Мы выше назвали Каткова «мечтателем»: это — потому, что им не принята в расчет коренная действительность истории, самый главный ее нерв, хотя в то же время и наиболее тонкий, менее всего грубо нащупываемый; и потому же еще мы назвали его «неопытным сердцем»: он не знал человеческого сердца в древнейших, исконнейших его основаниях — тех основаниях, которые бросили военную Франциию за 17-летнею девушкою, кинули Карно и даже позднее Бонапарта распространять «исповедание савойского викария» и, наконец, циничную и растленную, какова она была при Борджиях, римскую церковь повлекли вслед странного паладина, еще менее рассудительного, чем герой Ла-Манча. Все это, вся эта грамота психики и реальнейшей действительности осталась непонятною Каткову. Конечно, подобных движений мы у себя не знали; все было у нас меньше, бледнее; и суженность русской истории, сравнительно с европейскою, заключается в том, что «ветхий деньми» туман «юродства» и истинной «хромоты духа» и чуть-чуть брезжил у нас в почтиполитических, т. е. узких и сухих, слишком «умных» для настоящей значительности, партиях славянофилов и западников. Но и это ему не понравилось: даже бледную зарю «взыскуемого града» — как еще говорит и, говоря, конечно, освящает, Апостол — он хотел бы согнать с серенького неба нашей истории. Они еще «ищут», эти партии; они «алчут» — когда он так «сыт». В самом деле, какая беда и «мука» для уравновешенности от этого! И вот «великий государственный человек», взяв в руки «государственную клюку», хотел бы вымести всю эту «мистику»; или, как говорит Федор Павлович Карамазов своей жене «кликуше»: «Я из тебя эту мистику-то выбью», не подозревая, что «малейший в царстве сем» непреоборимо сильнее его и, как гиппопотам Иова, без труда и даже равнодушно мнет «выгребающие клюки», подобные для него «мягкому тростнику». Вот, мы, «искренно уповая», как и г.

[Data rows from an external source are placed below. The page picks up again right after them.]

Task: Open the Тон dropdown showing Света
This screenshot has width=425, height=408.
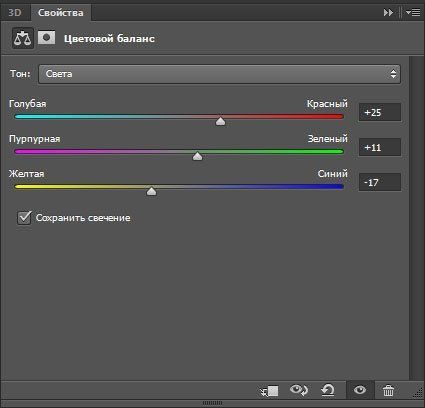Action: 219,74
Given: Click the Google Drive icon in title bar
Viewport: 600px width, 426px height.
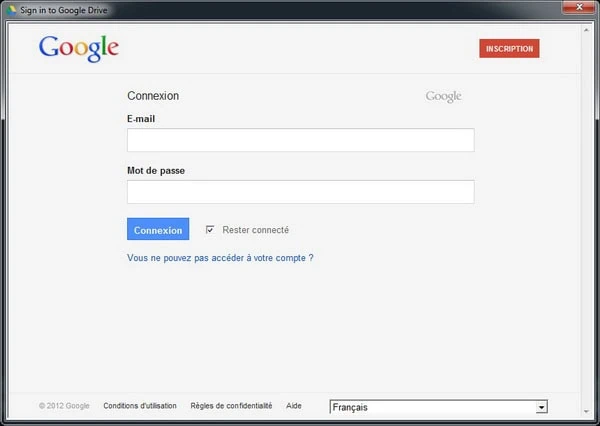Looking at the screenshot, I should tap(12, 9).
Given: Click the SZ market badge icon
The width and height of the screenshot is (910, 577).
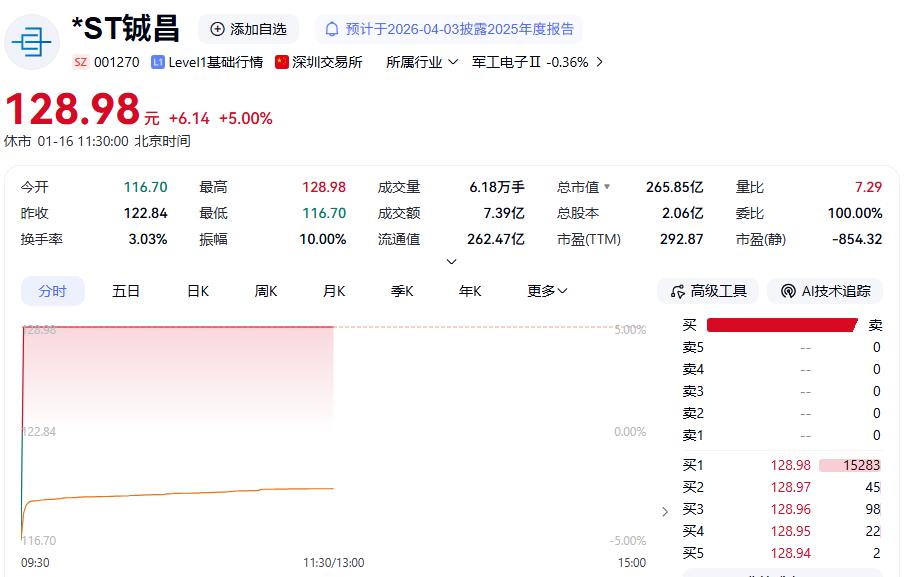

Грингмут, «на Бога», окончили анализ «идеала» и определили «великое» как малое, поставив на место его кой-что «малое», но что и для Бога, а главное — для самих людей, есть истинно «великое», оплакиваемое и возлюбленное.
1897
Впервые опубликовано: «Биржевые ведомости». 1897. 17 октября. № 283.
- ↑ Требовала такой коренной ломки государственных учреждений», — говорит г. Грингмут; наши смягчения не простираются дальше этих жестких и узких определений, не касаясь нигде мысли автора.

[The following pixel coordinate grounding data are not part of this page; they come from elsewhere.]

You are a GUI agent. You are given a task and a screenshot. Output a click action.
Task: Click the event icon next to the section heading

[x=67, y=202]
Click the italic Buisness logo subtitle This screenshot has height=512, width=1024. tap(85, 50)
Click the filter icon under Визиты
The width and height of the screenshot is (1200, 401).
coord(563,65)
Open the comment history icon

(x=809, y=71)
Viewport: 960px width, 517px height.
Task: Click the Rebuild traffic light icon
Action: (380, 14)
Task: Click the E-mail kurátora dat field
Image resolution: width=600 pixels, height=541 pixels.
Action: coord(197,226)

- ↑ А Киевской? Вообще все изложение г. Грингмута не очень точно, и поэтому наши смягчения возвращают только его речь к действительности, к действительной программе партий. В самом деле, сказать или подумать, что филантроп Новиков (западник) и молившийся в Оптинской пустыни Ив. Киреевский (славянофил) имели «программою» сломать правительство, — значит очень мало понять «дыхание жизни» нашей умственной истории.

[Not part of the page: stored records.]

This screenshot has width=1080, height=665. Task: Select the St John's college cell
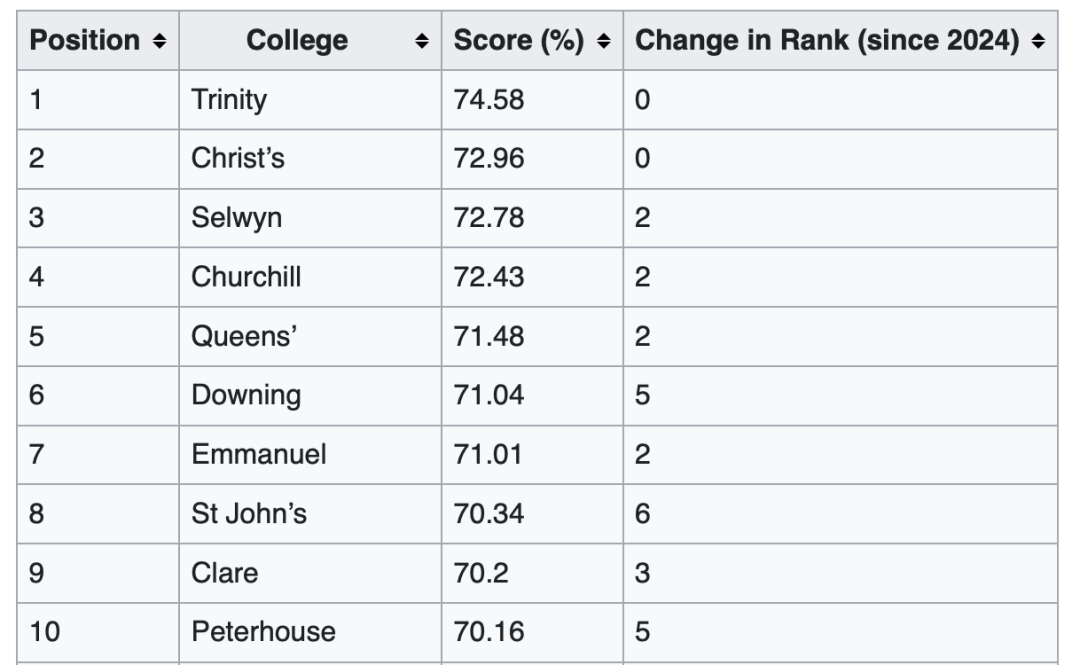[x=249, y=514]
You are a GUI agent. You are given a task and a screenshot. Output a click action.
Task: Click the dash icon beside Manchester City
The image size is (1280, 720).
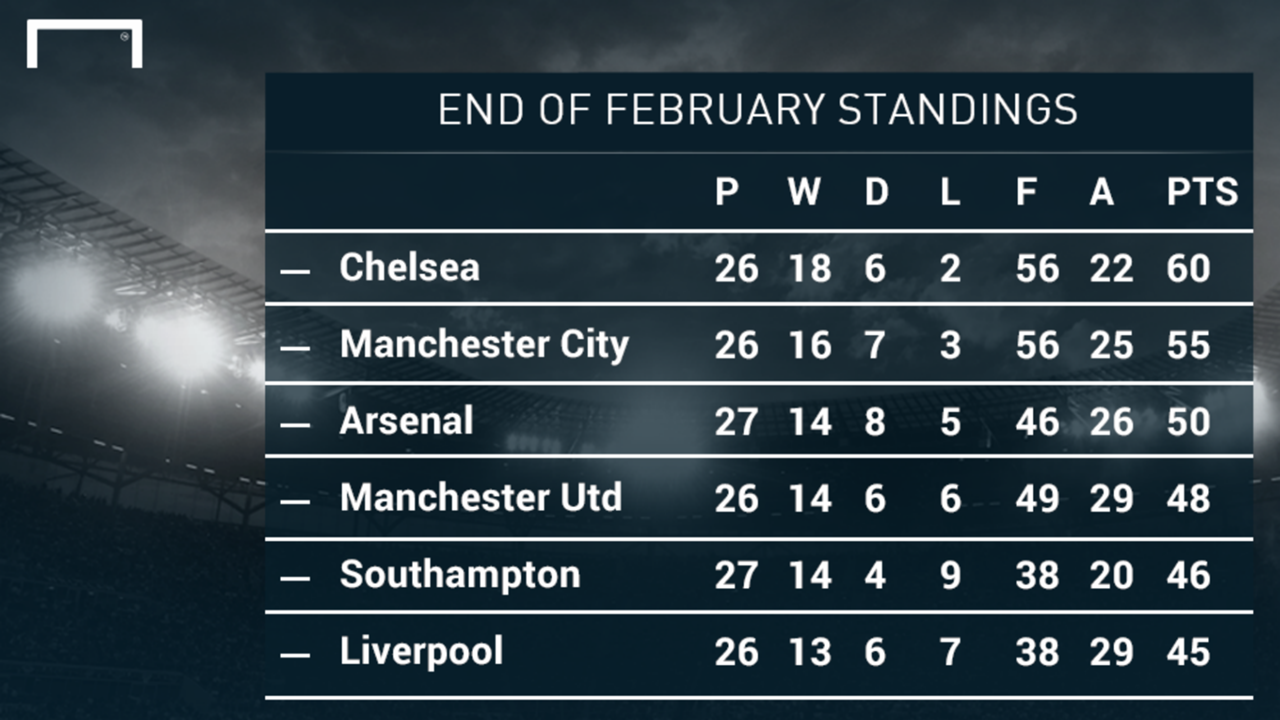[295, 347]
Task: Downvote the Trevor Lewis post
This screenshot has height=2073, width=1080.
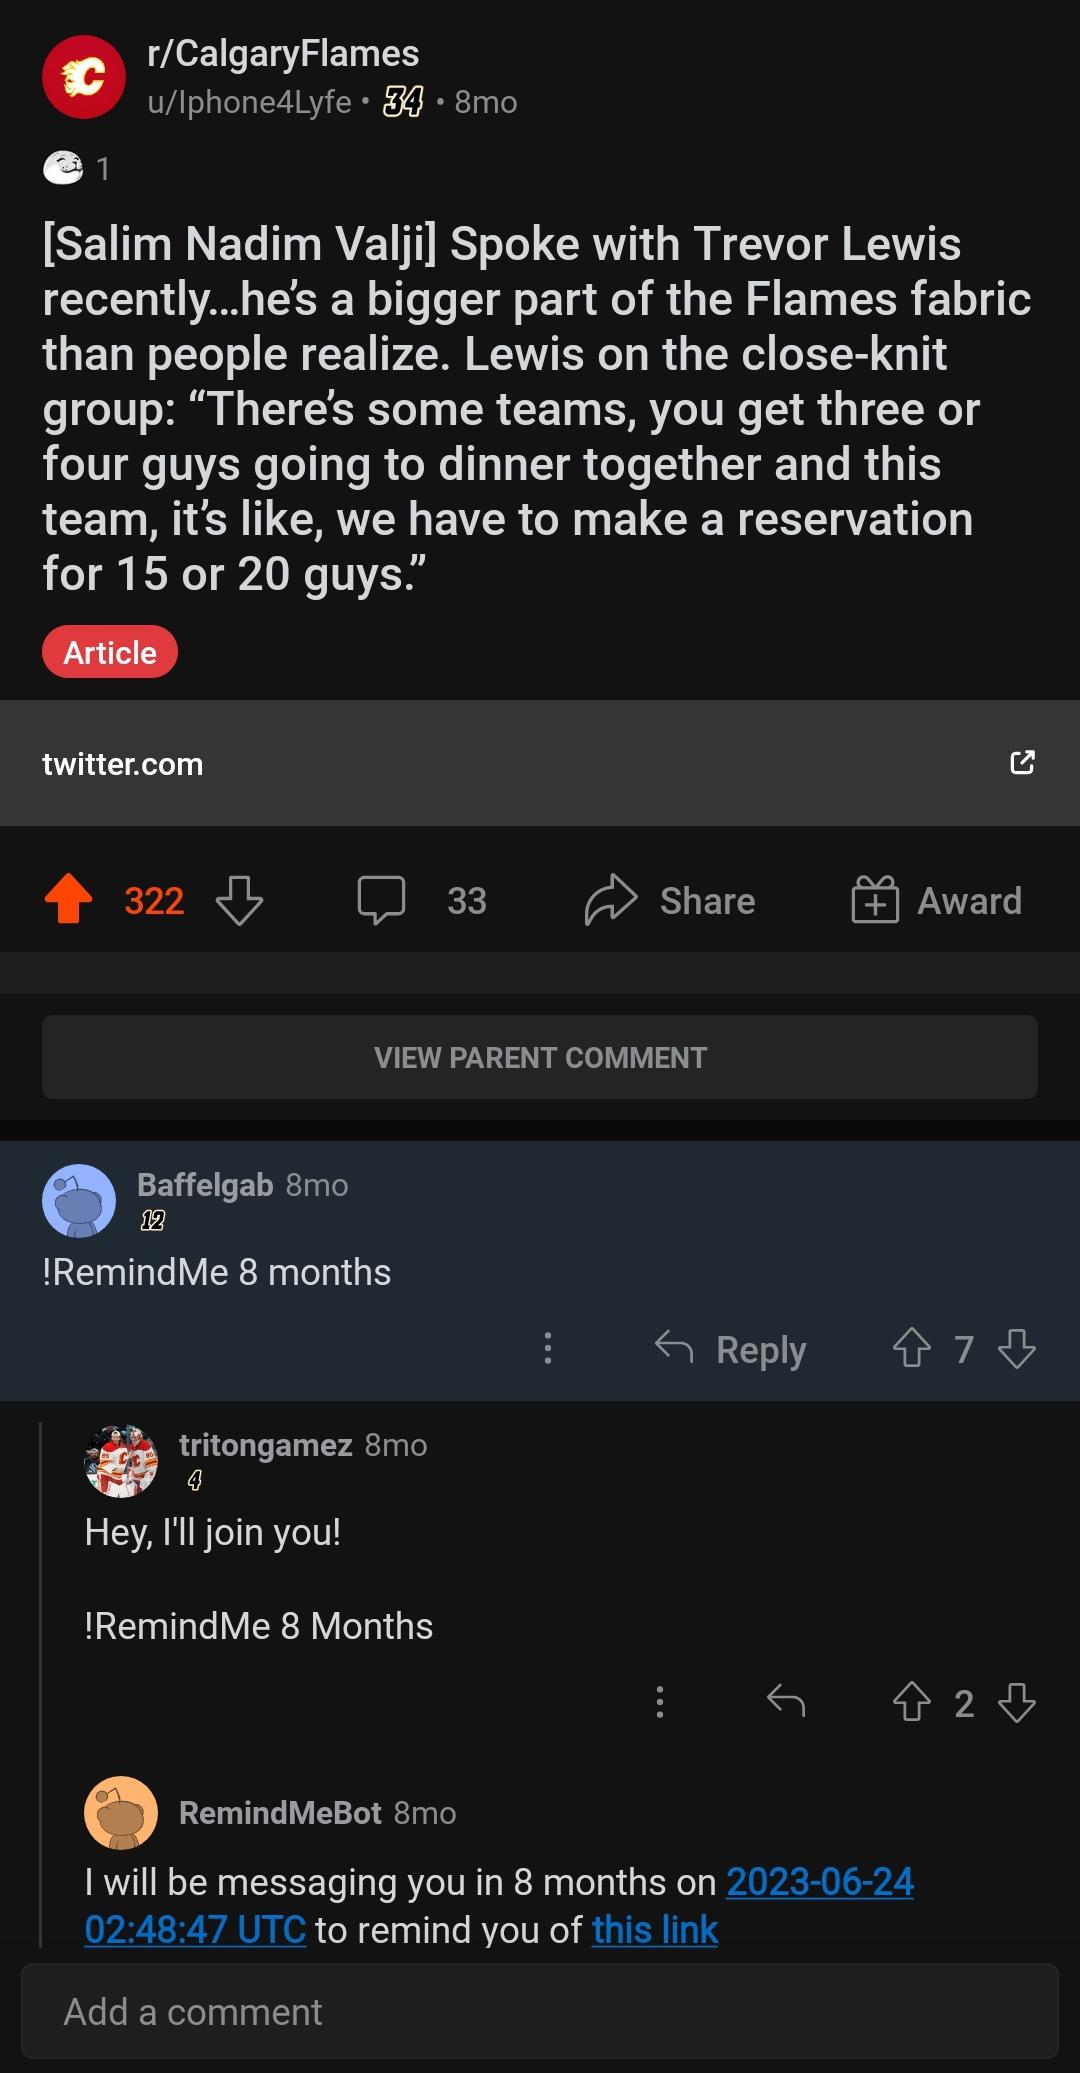Action: click(240, 900)
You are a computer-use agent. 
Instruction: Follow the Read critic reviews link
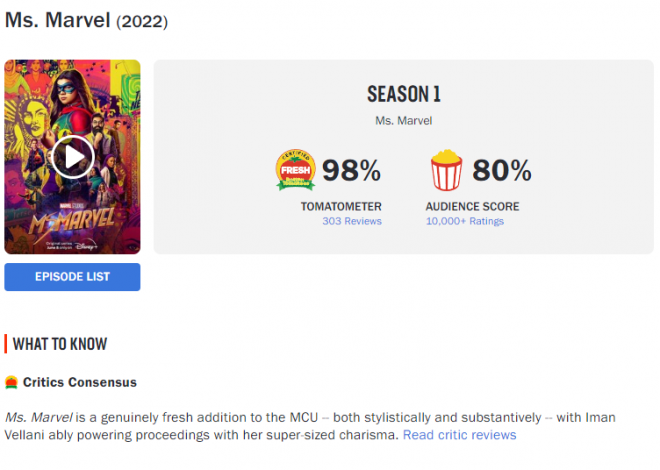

- ↑ «Требовали и коренной ломки России, и полного ее переустройства».
- ↑ «Сочувствовали коренной ломке, предлагавшейся славянофилами».
- ↑ «По принципу стоят за всякую ломку всего существующего».
- ↑ Так же, т. е. с этими же чертами эмпиризма, характеризует Каткова и Н. Любимов в книге своей «М. Н. Катков. По личным воспоминаниям».